Who Was Abner Graboff? —  Frustrated with the lack information available online about artist, designer and illustrator Abner Graboff, Ward “Ward-O-Matic” Jenkins decided to do some digging himself. His research — now available in a three part series —  includes a host of great images of Graboff’s children’s books and book cover designs, as well as a nice interview with Graboff’s son Jon:

Throughout my father’s career, he did hundreds of book jacket designs and I once asked him, in a slightly condescending way, if he enjoyed that kind of work? He said he loved it because he had to nail the vibe of the book in a single illustration and when he got it right, that it was very satisfying. There was a long period of time when I could walk into a bookstore, look around, pick up a book and look at the jacket design credit… and more often than not, find his name. Later on, I started to get fooled. Other designers were either copying or being heavily influenced by his style.

Calling Bullshit on Social Media — Scott Berkun, O’Reilly author of The Myths of Innovation and Making Things Happen (via — irony alert — Mark Bertils on Twitter):

TV forced radio to change and in some ways improve.
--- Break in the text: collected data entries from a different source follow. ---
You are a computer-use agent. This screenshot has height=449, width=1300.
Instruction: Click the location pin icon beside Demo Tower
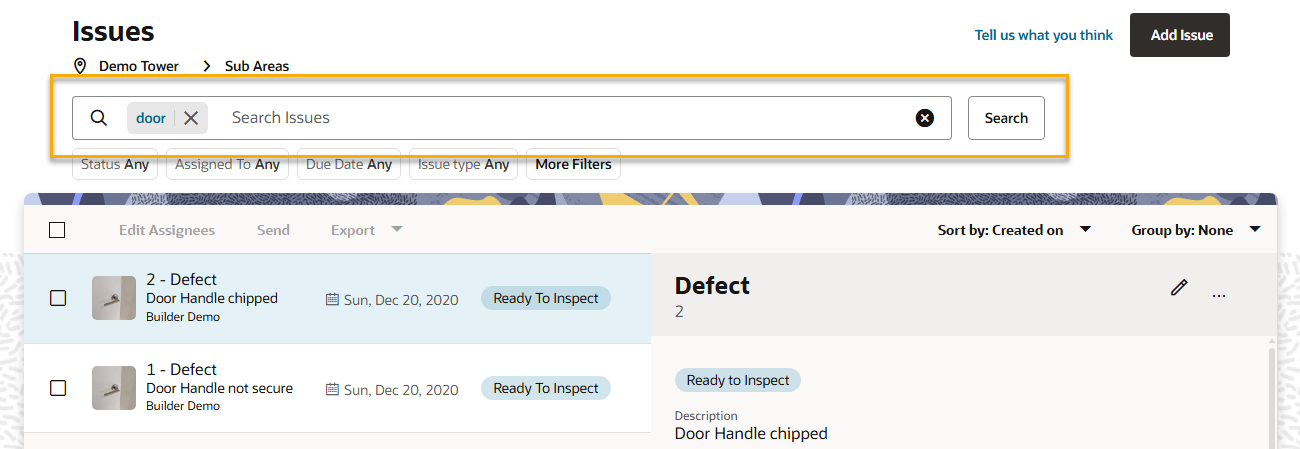point(80,66)
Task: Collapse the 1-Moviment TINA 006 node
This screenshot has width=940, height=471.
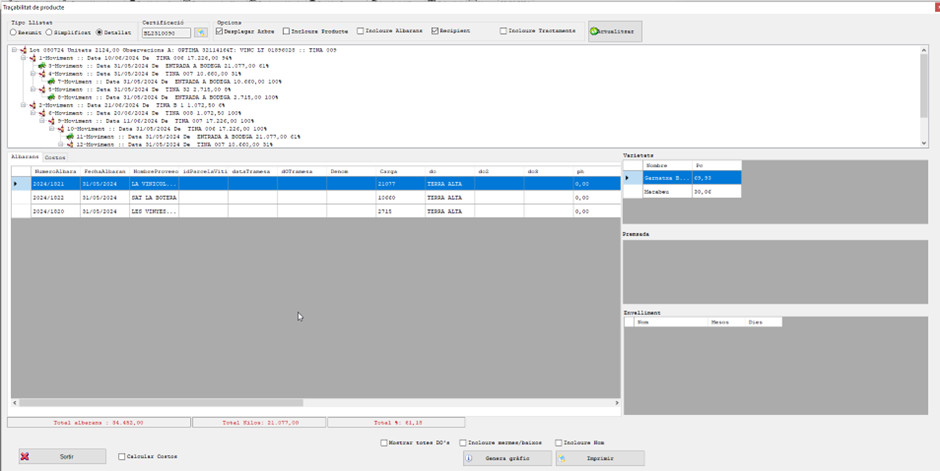Action: [x=23, y=58]
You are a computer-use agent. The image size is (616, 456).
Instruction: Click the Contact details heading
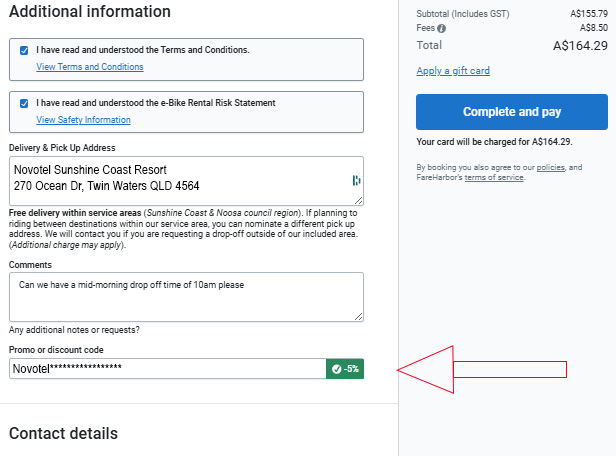[63, 434]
The web forced TV, newspapers and magazines to change, and they will likely survive forever in some form, focusing on things the web can not do well.  Its unusual for new thing to completely replace the old ones and when they do it takes years. Anyone who claims social media will eliminate standard PR or mass media is engaging in hype, as odds are better those things will change and learn, but never die. It’s wise to ask what each kind of media / marketing is good and bad for and work from there.
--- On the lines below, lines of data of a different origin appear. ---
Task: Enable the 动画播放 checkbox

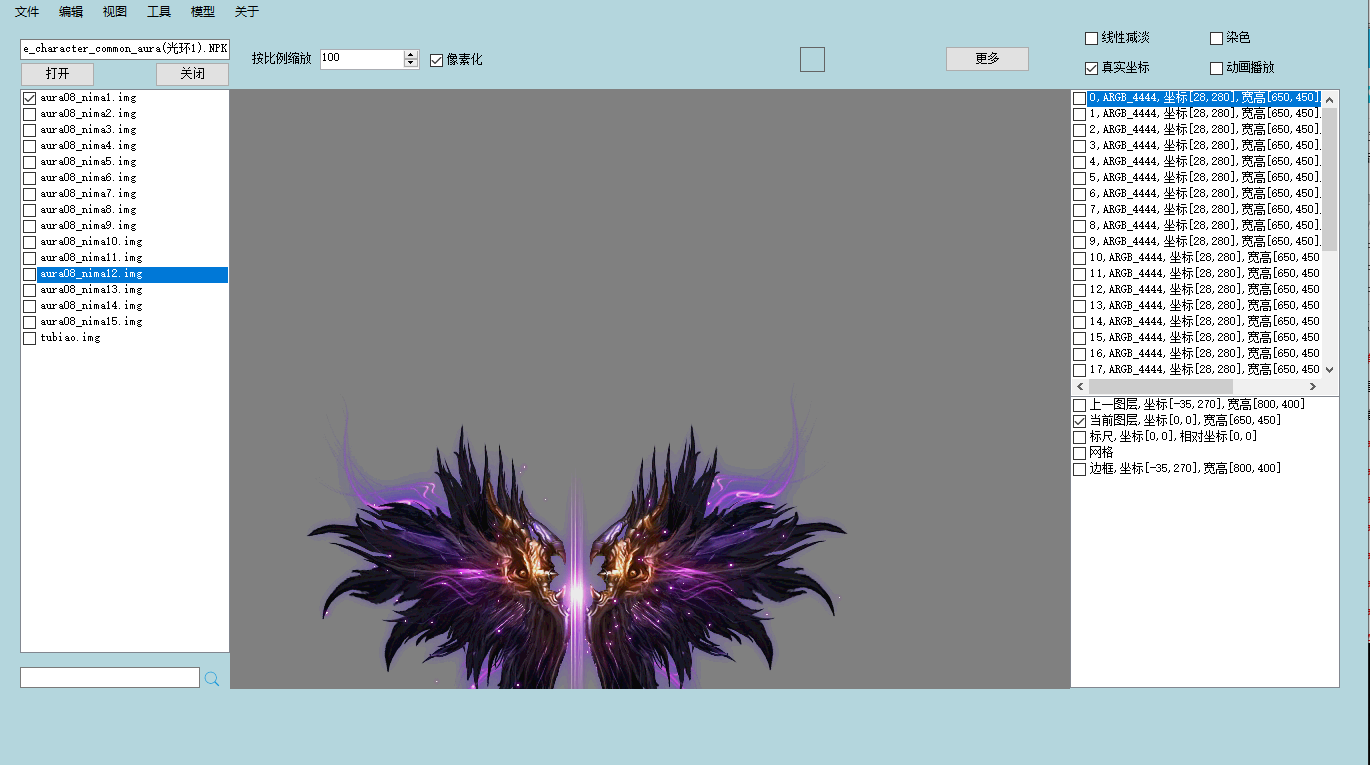Action: pyautogui.click(x=1216, y=68)
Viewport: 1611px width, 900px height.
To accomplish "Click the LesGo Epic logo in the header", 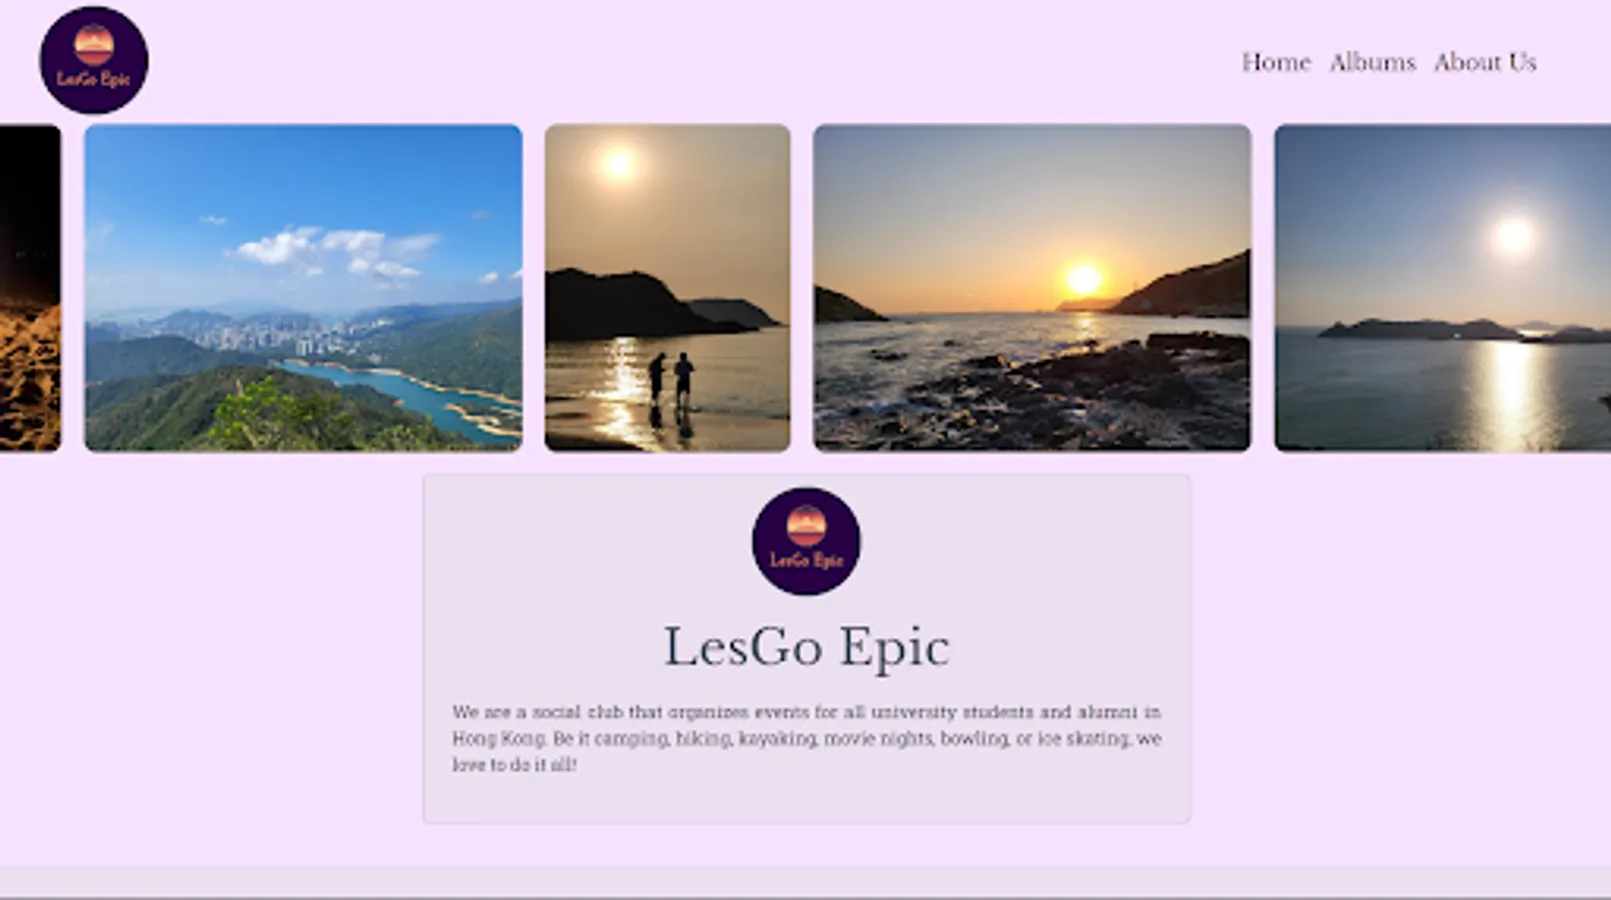I will coord(94,60).
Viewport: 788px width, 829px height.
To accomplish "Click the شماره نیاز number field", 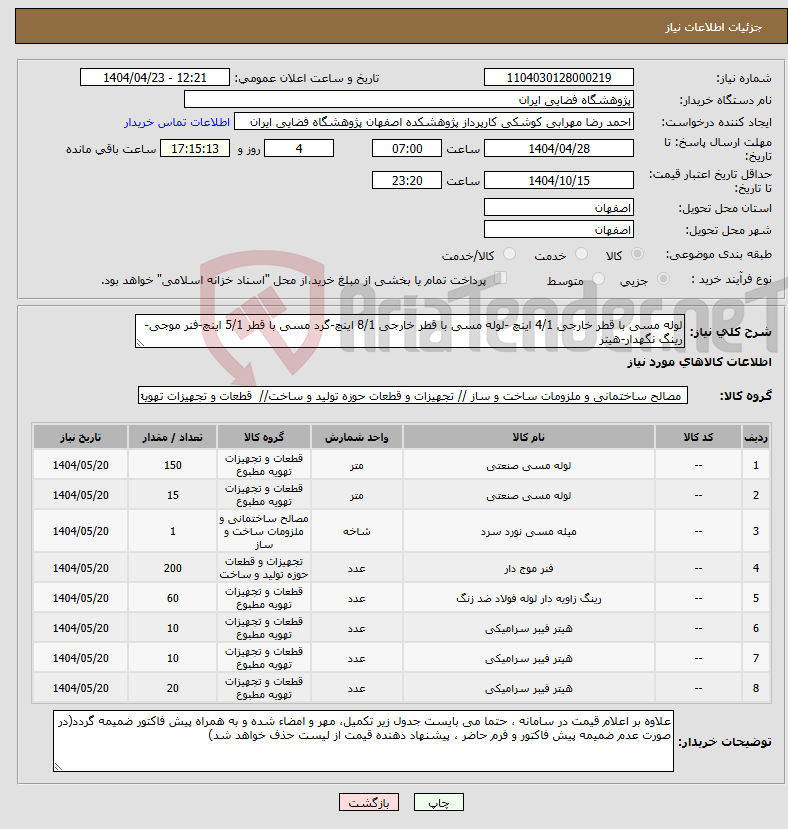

Berkun’s definitely onto something here and it probably deserves a whole post (maybe later!)… Certainly, he’s right to point out (earlier in the essay) that there have always been social networks. But he doesn’t note that for many city dwellers traditional social and familial networks have been breaking down in the post-war period, which I suspect is part of the seductive appeal of connecting online for us slightly older urban types whose use Twitter and Facebook a lot… Anyway, it’s interesting that some of Berkun’s points about technology probably also apply to e-books.
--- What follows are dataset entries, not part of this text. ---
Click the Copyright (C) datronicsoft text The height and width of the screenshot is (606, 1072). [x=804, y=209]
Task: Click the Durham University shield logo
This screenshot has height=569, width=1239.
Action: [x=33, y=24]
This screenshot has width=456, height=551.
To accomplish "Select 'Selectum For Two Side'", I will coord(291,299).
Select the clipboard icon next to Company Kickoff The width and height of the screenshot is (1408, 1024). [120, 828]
Berkun’s essay also reminded me of an article I read in Fast Company earlier in the week, Our Kids Aren’t Web-Addicted… Are We?:

It’s only we adults that are at PC workstations all day, looking for ways to avoid doing work or trolling the boundaries of our IT-installed browser filters. And we’re the only ones who have social networks big enough to require a tool like Twitter. Imagine how absurd Twitter seems when you only have 10 or 12 friends, not a network of 300+ coworkers, college buddies and colleagues?

And finally…

Krazy — Bill Watterson, creator of Calvin & Hobbes, on George Herriman’s seminal comic strip Krazy Kat, reproduced at This Recording (via Bookslut):

Krazy Kat gains its momentum less from the personalities of its characters than from their obsessions. Ignatz Mouse demonstrates his contempt for Krazy by throwing bricks at her; Krazy reinterprets the bricks as signs of love; and Offissa Pupp is obliged by duty (and regard for Krazy) to thwart and punish Ignatz’s “sin,” thereby interefering with a process that’s satisfying to everyone for all the wrong reasons. Some 30 years of strips were wrung out of that amalgam of cross-purposes. The action can be read as a metaphor for love or politics, or just enjoyed for its lunatic inner logic and physical comedy.